### [Exercise prompt]
For the entries that follow, restate word for word the line containing "September 2021 (63, 2165)", the line containing "December 2021 (61, 2133)", and every line that lies between them.

-------- Source records --------

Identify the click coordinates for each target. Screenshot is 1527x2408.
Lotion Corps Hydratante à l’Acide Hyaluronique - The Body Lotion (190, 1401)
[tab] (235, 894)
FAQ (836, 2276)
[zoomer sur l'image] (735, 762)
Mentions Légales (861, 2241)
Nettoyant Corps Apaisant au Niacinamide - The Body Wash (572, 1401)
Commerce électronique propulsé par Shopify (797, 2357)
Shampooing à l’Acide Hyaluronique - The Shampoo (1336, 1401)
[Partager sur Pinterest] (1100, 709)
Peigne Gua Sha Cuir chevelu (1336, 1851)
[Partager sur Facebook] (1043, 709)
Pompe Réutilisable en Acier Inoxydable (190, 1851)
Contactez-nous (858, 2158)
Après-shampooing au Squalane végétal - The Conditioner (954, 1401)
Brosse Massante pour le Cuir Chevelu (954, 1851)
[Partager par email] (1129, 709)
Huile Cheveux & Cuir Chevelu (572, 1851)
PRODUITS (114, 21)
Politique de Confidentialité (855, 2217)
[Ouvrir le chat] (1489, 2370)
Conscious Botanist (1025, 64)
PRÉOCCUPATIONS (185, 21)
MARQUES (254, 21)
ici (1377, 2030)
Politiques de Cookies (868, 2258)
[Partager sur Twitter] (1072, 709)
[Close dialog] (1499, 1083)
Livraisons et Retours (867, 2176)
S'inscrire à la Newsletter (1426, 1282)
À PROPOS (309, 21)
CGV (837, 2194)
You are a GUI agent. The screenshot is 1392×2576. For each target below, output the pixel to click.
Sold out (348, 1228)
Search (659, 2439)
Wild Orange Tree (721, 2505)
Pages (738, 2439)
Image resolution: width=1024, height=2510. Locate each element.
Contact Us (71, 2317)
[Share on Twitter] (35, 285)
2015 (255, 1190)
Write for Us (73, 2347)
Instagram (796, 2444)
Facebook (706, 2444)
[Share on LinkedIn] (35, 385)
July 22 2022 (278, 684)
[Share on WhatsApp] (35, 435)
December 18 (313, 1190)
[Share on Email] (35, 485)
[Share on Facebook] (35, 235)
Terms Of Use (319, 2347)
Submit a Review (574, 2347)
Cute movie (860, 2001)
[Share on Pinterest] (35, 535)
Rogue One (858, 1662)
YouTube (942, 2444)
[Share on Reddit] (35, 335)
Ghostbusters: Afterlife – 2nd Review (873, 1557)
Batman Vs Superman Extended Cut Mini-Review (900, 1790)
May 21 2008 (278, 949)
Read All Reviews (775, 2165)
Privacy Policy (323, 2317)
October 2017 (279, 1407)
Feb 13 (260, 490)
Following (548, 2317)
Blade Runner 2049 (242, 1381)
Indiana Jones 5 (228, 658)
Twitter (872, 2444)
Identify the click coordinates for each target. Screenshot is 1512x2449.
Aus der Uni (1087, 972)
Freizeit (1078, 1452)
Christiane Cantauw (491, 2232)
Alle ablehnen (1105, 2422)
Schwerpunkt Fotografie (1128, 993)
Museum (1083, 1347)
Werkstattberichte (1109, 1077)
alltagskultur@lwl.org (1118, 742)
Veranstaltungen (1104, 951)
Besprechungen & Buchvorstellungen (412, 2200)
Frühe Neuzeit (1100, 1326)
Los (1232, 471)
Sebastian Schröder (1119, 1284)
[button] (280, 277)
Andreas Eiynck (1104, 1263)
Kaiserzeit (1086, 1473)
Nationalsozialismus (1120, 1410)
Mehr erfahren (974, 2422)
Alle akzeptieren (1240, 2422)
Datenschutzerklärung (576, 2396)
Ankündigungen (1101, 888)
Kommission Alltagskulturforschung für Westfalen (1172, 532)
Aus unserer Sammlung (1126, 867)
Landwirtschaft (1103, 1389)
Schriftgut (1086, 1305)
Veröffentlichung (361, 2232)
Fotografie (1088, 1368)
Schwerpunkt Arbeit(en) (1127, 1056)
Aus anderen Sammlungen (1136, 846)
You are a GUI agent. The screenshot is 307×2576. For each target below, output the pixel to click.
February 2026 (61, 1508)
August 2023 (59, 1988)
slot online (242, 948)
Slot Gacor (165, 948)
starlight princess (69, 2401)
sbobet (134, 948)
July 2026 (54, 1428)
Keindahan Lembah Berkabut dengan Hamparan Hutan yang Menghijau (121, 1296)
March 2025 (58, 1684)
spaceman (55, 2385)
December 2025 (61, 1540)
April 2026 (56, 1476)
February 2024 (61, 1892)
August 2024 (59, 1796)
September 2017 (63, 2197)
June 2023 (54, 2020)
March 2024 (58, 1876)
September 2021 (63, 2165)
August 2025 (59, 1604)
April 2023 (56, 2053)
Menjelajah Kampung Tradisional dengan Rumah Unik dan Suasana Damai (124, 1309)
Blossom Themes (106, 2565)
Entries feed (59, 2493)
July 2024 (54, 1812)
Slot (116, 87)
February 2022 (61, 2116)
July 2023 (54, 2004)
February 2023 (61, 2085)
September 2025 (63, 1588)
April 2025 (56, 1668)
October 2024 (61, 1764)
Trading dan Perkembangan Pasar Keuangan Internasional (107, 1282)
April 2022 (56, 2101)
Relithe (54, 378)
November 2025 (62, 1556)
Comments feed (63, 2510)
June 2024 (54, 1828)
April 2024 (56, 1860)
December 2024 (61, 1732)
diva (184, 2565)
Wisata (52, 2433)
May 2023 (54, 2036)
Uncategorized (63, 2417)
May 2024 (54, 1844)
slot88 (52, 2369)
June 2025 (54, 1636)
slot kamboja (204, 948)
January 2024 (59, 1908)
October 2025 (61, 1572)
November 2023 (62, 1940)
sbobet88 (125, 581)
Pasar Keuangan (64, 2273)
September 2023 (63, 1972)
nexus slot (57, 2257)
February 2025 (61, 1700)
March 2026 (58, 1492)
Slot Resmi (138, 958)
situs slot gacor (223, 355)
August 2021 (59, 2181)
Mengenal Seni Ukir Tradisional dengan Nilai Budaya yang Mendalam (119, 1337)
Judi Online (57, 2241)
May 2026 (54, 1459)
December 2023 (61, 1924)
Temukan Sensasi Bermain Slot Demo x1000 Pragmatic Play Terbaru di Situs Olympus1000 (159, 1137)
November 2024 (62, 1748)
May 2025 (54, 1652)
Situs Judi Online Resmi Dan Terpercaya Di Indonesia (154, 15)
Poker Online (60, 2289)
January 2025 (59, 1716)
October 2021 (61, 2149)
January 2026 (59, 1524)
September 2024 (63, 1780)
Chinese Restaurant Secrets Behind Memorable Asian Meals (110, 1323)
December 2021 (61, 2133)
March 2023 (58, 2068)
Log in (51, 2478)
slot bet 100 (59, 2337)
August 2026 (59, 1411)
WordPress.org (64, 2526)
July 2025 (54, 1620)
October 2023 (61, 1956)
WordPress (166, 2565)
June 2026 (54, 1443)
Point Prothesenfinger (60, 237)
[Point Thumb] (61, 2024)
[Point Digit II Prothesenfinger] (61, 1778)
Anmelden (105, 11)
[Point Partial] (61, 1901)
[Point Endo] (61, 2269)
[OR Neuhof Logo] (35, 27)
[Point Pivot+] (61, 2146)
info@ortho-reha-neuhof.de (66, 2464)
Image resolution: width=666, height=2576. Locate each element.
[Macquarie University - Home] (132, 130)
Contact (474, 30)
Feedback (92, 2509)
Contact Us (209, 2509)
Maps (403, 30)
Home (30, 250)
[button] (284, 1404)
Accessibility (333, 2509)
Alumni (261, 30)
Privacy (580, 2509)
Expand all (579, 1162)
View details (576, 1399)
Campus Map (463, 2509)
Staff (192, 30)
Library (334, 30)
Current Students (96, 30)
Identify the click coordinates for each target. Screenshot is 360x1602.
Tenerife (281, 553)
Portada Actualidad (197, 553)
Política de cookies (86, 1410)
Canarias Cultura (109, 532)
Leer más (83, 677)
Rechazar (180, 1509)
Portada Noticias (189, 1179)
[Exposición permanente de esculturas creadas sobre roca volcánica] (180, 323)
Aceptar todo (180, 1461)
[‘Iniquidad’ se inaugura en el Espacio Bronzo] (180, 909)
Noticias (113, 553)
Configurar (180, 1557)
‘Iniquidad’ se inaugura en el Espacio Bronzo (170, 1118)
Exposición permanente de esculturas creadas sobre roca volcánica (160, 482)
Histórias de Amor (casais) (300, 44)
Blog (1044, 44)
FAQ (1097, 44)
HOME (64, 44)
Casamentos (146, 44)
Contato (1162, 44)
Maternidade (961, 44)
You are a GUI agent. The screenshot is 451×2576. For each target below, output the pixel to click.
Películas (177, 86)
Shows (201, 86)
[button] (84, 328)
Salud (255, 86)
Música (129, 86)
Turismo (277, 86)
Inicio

--------

### [Written reply]
September 2021 (63, 2165)
August 2025 (59, 1604)
April 2023 (56, 2053)
Menjelajah Kampung Tradisional dengan Rumah Unik dan Suasana Damai (124, 1309)
Blossom Themes (106, 2565)
Entries feed (59, 2493)
July 2024 (54, 1812)
Slot (116, 87)
February 2022 (61, 2116)
July 2023 (54, 2004)
February 2023 (61, 2085)
September 2025 (63, 1588)
April 2025 (56, 1668)
October 2024 (61, 1764)
Trading dan Perkembangan Pasar Keuangan Internasional (107, 1282)
April 2022 (56, 2101)
Relithe (54, 378)
November 2025 (62, 1556)
Comments feed (63, 2510)
June 2024 (54, 1828)
April 2024 (56, 1860)
December 2024 (61, 1732)
diva (184, 2565)
Wisata (52, 2433)
May 2023 (54, 2036)
Uncategorized (63, 2417)
May 2024 (54, 1844)
slot88 (52, 2369)
June 2025 (54, 1636)
slot kamboja (204, 948)
January 2024 (59, 1908)
October 2025 (61, 1572)
November 2023 (62, 1940)
sbobet88 (125, 581)
Pasar Keuangan (64, 2273)
September 2023 (63, 1972)
nexus slot (57, 2257)
February 2025 (61, 1700)
March 2026 (58, 1492)
Slot Resmi (138, 958)
situs slot gacor (223, 355)
August 2021 (59, 2181)
Mengenal Seni Ukir Tradisional dengan Nilai Budaya yang Mendalam (119, 1337)
Judi Online (57, 2241)
May 2026 (54, 1459)
December 2023 (61, 1924)
Temukan Sensasi Bermain Slot Demo x1000 Pragmatic Play Terbaru di Situs Olympus1000 (159, 1137)
November 2024 (62, 1748)
May 2025 (54, 1652)
Situs Judi Online Resmi Dan Terpercaya Di Indonesia (154, 15)
Poker Online (60, 2289)
January 2025 (59, 1716)
October 2021 (61, 2149)
January 2026 (59, 1524)
September 2024 (63, 1780)
Chinese Restaurant Secrets Behind Memorable Asian Meals (110, 1323)
December 2021 (61, 2133)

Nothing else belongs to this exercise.